About 100 residents, members of parliament, police personnel, service providers and other curious onlookers crowded the park yesterday to witness the official start of construction, which included a tree-planting ceremony to mark the momentous occasion.
Neil Flanders, a healthy lifestyle worker with the Wellington Aboriginal Corporation Health Services, said the youth centre would provide invaluable opportunities for Coledale youth.
“It will give them something to do and keep them active – the whole community will benefit,” the former Coledale resident said.
“Things that may occur because of boredom will be substantially decreased because of the facility.
“It will save them having to walk into town to go to The Youthie.”
The project, known as the NOW initiative, involves a range of improvements to the streetscape, roads and built environment in Coledale, the creation of 58 new blocks for affordable housing and the construction of the youth centre.
As part of the plan, the council-run drop-in centre for youth aged 12 to 18 years, will be relocated from its site at Tamworth PCYC and incorporated into the new facility.
Speaking on behalf of the young people of the area, Peel High School students Janaya Lamb and Paris Knox thanked Tamworth Regional Council for its decision to build the centre in their own backyard.

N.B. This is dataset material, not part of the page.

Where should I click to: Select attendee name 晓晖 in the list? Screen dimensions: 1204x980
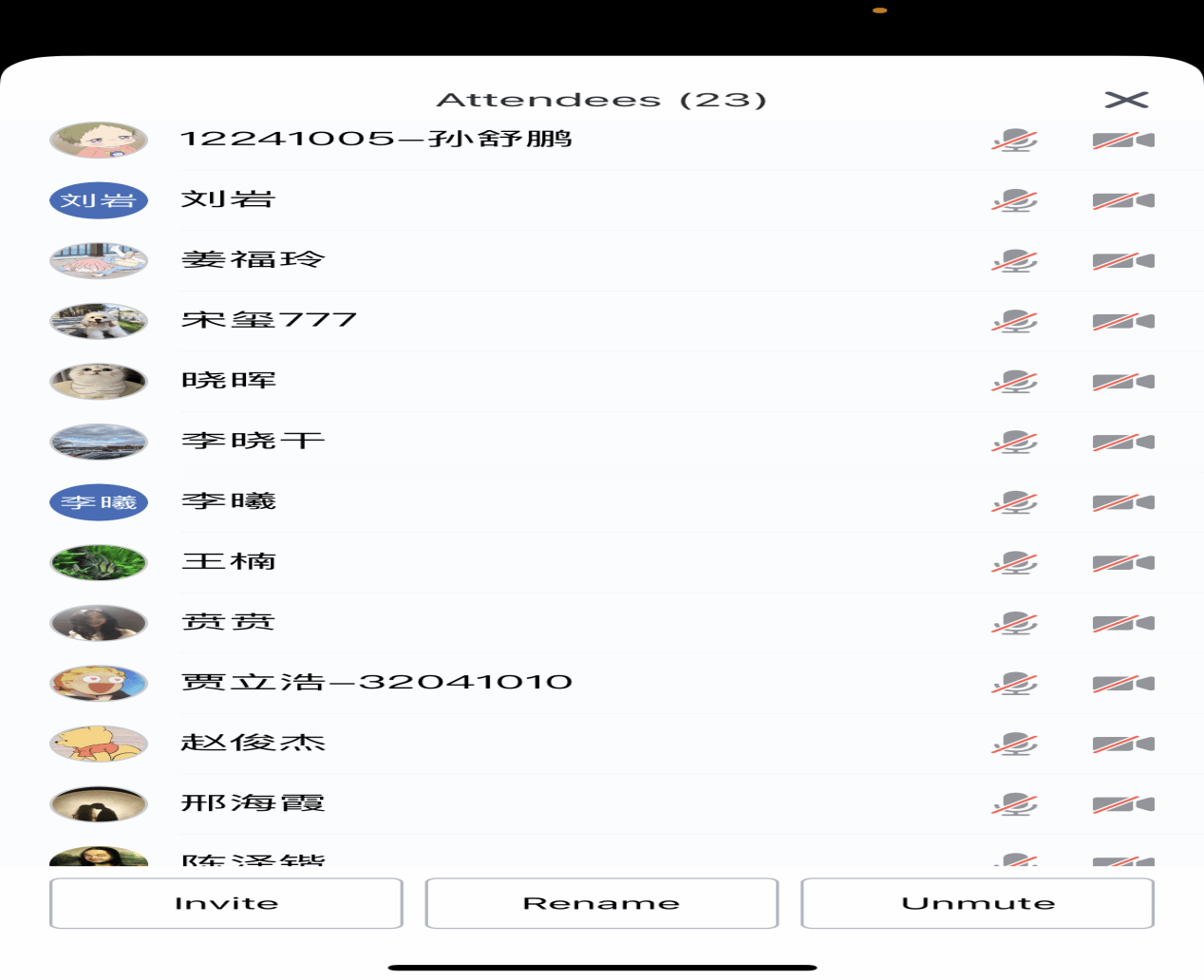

The Year 9 students said they were looking forward to the centre opening and the after-school activities that would accompany it.
Mayor Col Murray said he was confident the purpose-built centre, which will provide education, health and recreational opportunities for youth across the region, would be an “amazing success”.
Member for New England Barnaby Joyce praised his predecessor, Tony Windsor, for helping secure funding for the project and said the government was “keeping Coledale in its sights”.
“The greatest investment for any community is the kids,” Mr Joyce said.
“They’re the people who carry the banner forward.”
The centre is a key element of a community renewal project funded through a $10.68 million federal government grant to TRC under the Building Better Regional Cities initiative.
In January, Best Practice Constructions was awarded the tender to build the youth centre.